--- Record excerpts ---
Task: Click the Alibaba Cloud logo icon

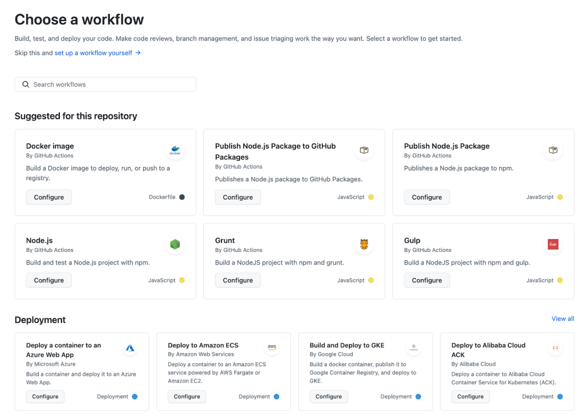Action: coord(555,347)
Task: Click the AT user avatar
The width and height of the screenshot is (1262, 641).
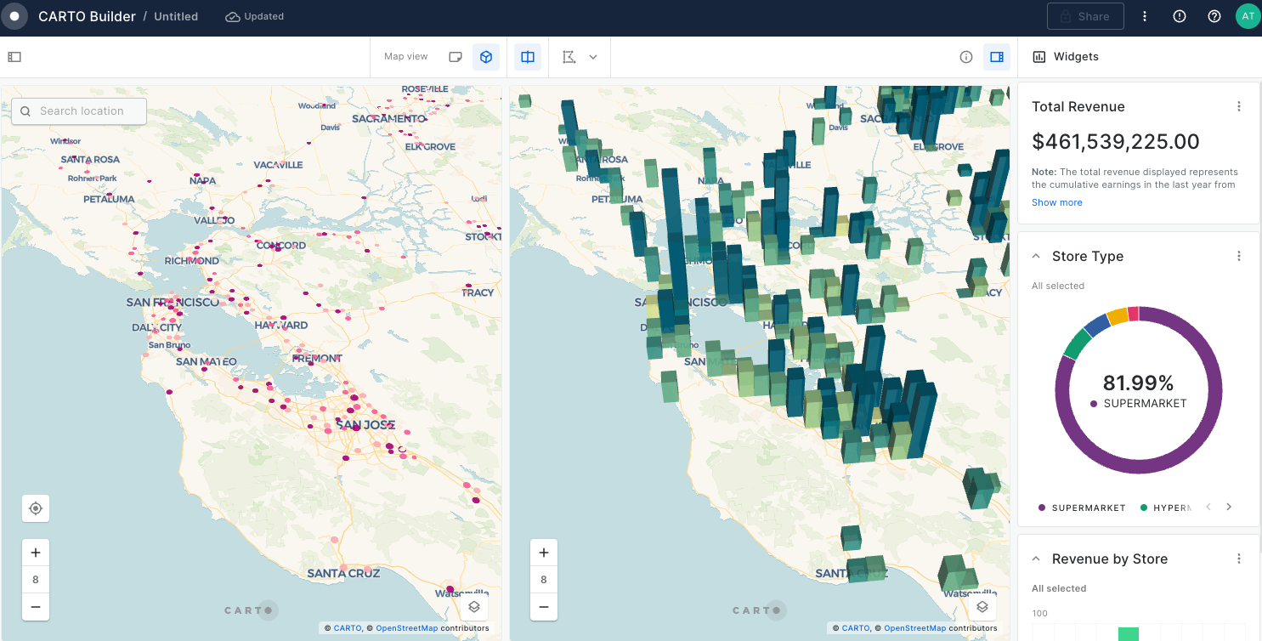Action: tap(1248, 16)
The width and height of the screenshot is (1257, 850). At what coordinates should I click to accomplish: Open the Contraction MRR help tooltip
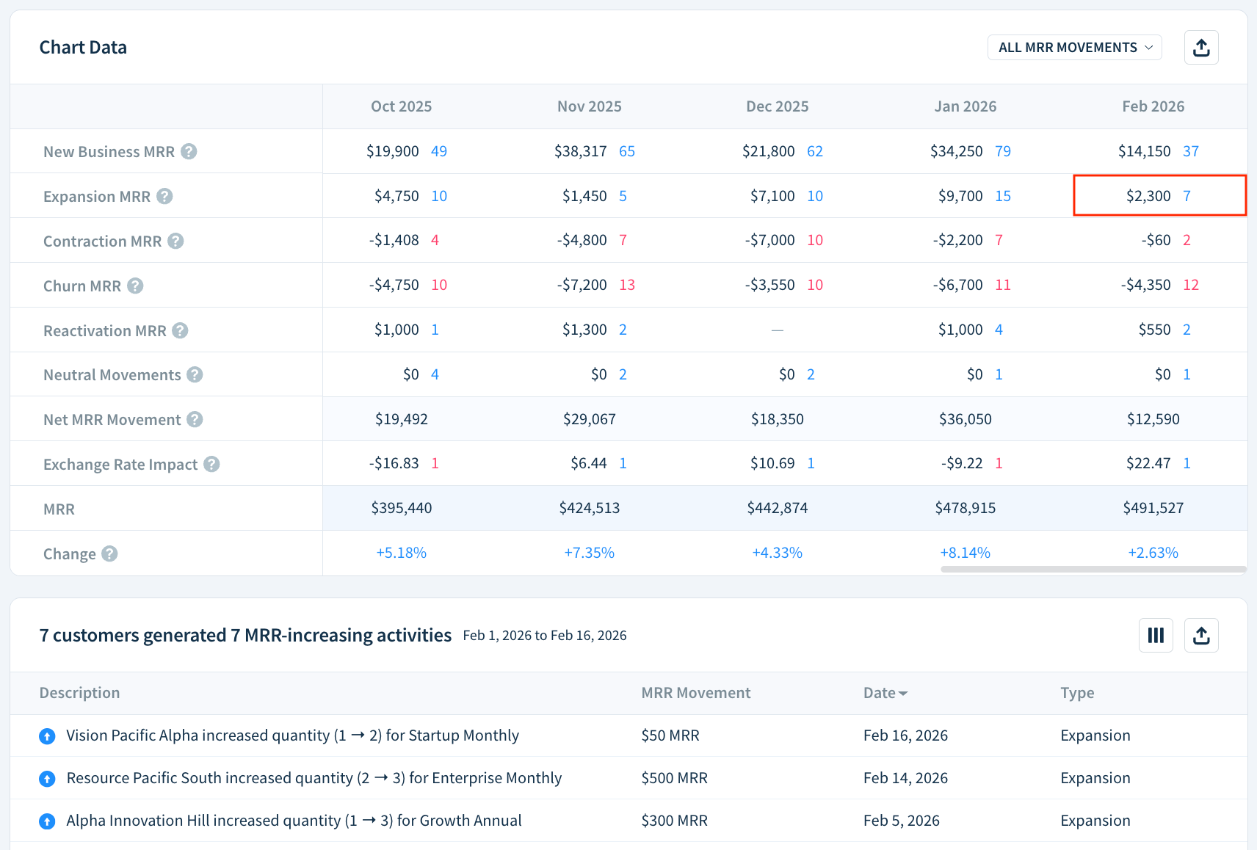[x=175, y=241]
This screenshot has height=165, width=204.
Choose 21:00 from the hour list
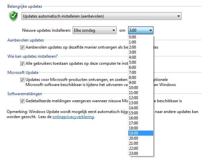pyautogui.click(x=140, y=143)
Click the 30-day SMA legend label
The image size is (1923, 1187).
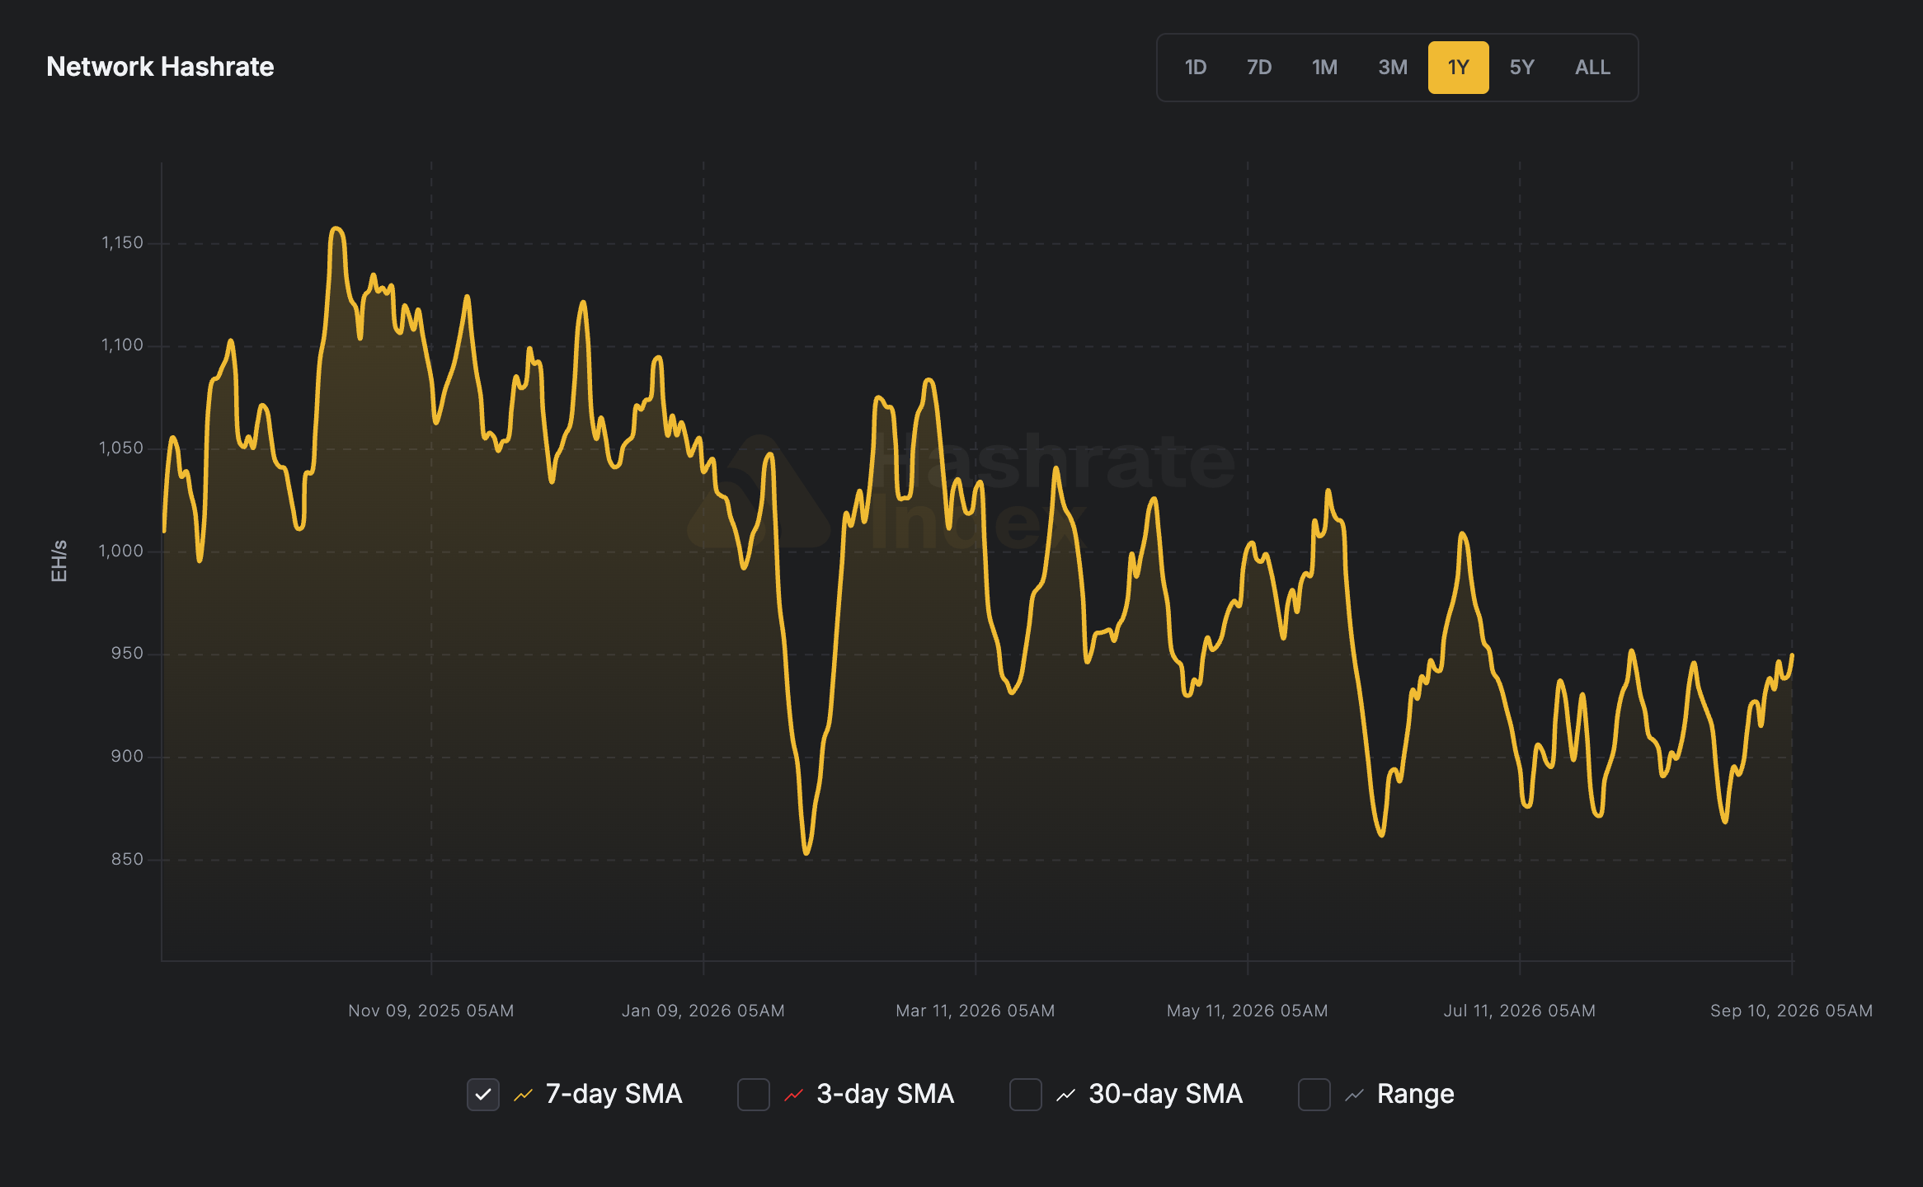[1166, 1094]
---
--- Record excerpts ---
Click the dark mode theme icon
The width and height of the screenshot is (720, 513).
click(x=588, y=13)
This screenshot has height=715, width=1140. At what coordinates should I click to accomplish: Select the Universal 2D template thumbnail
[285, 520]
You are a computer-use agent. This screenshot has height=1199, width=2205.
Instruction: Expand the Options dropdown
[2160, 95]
---
**What the task requires:** Can you put the part of the listing that opens with the line containing "The width and height of the screenshot is (1257, 850)." and closes with the line containing "[1166, 1094]" into a Markdown table with the columns Row and Line, leaving out blank lines and the pictures?

**Response below:**
| Row | Line |
|---|---|
| 1 | The width and height of the screenshot is (1257, 850). At what coordinates should I click to accomplish: Open the Contraction MRR help tooltip |
| 2 | [x=175, y=241] |
| 3 | This screenshot has height=165, width=204. |
| 4 | Choose 21:00 from the hour list |
| 5 | pyautogui.click(x=140, y=143) |
| 6 | Click the 30-day SMA legend label |
| 7 | The image size is (1923, 1187). |
| 8 | [1166, 1094] |